The association of gold with fossil hot springs systems has been recognized for over half a century.  What was missing was a model to explain this association.  To the neophyte this may not seem difficult, but remember gold is one of the most insoluble and inert of commodities.  To get enough gold into solution to make an ore deposit and then concentrate it is a perplexing problem.  In the 1970s academics came up with an explanation for the solubility problem, complexes.  It seems that complexes increase the solubility of gold dramatically, cyanide is the best known example.  Of course natural cyanide solutions are unknown.  However, bisulfide (HS-) can also increase the solubility of gold significantly and this is a common constituent of reducing environments.  So we now had the mechanism to dissolve gold, all that was missing was a model for deposition.  That was provided in the early 1980s by exploration and academic geologists.  This model, called the acid-sulfate gold model, was based largely on research conducted in the Nevada gold belt.  The illustration to the right is from a model proposed for the Round Valley Gold Mine, a major Nevada  gold producer.

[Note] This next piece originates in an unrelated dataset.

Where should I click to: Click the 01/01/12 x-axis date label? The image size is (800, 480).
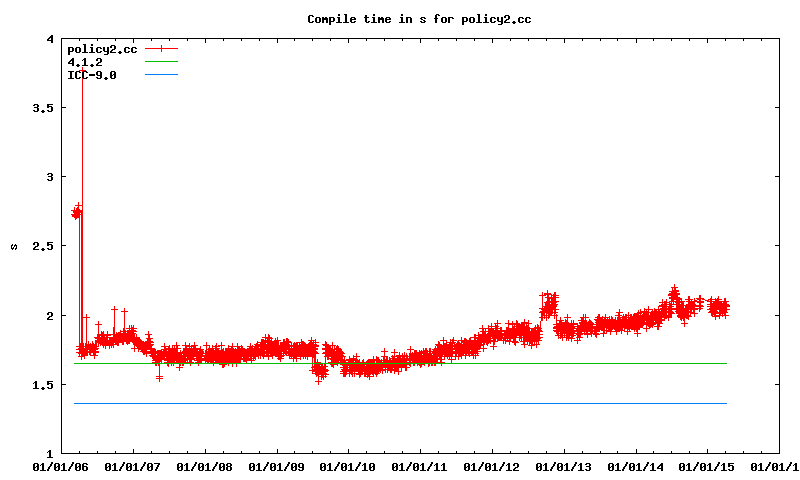492,466
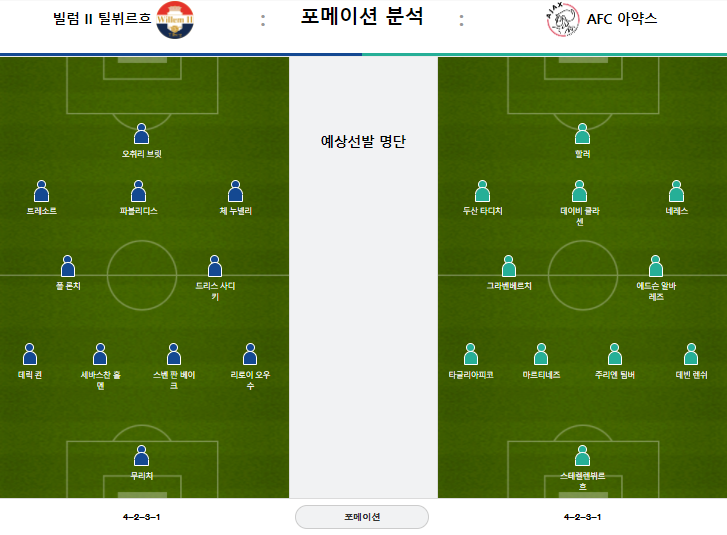Select the 포메이션 분석 heading tab

point(362,17)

This model envisions the gold being carried as a bisulfide complex.  Bisulfide is only stable under reducing conditions.  As the hydrothermal solutions rise along fracture systems they are oxidized and the bisulfide becomes sulfate (SO4).  The gold can no longer remain in solution since the complex has broken down and it is deposited.  The sulfate combines with the free hydrogen released when HS- breaks down, generating H2SO4 (sulfuric acid) a powerful acid.  This explains the observation that many hot springs are highly acidic.  The newly formed acidic water cools as it flows laterally, and convectively percolates downward into the subsurface.  The powerful acid leaches the rock leaving only the most insoluble of compounds, kaolinite and the characteristic alunite.  The water heats as it circulates downward and is reduced.   It recharges the aquifer system and is recycled upward through the breccia pipe conduit.  So the characteristic elements of this model are a fossil hot springs system i.e., chert/silica sinter, brecciation, argillic alteration (kaolinite), and alunite.  It seems the Blue Chert property was a potential "gold mine" waiting to be found by anyone working with this model.  Remember the Blue Chert Mine is a fossil hot springs system, what might be happening in the subsurface along Hot Creek today?  Perhaps, some of you younger geologists will get the opportunity to examine that question in a hundred-thousand years or so.

Return to to Antelope Spring Road (3S07).

35.5 - Turn left on Antelope Springs Road.

41.0 - Turn southeast (left) at the dead-end; continue on the paved road running parallel to Highway 395.

41.7 - Turn right on Substation Road (Highway 203).

41.8 - Turn right onto the northbound onramp for U.S. 395.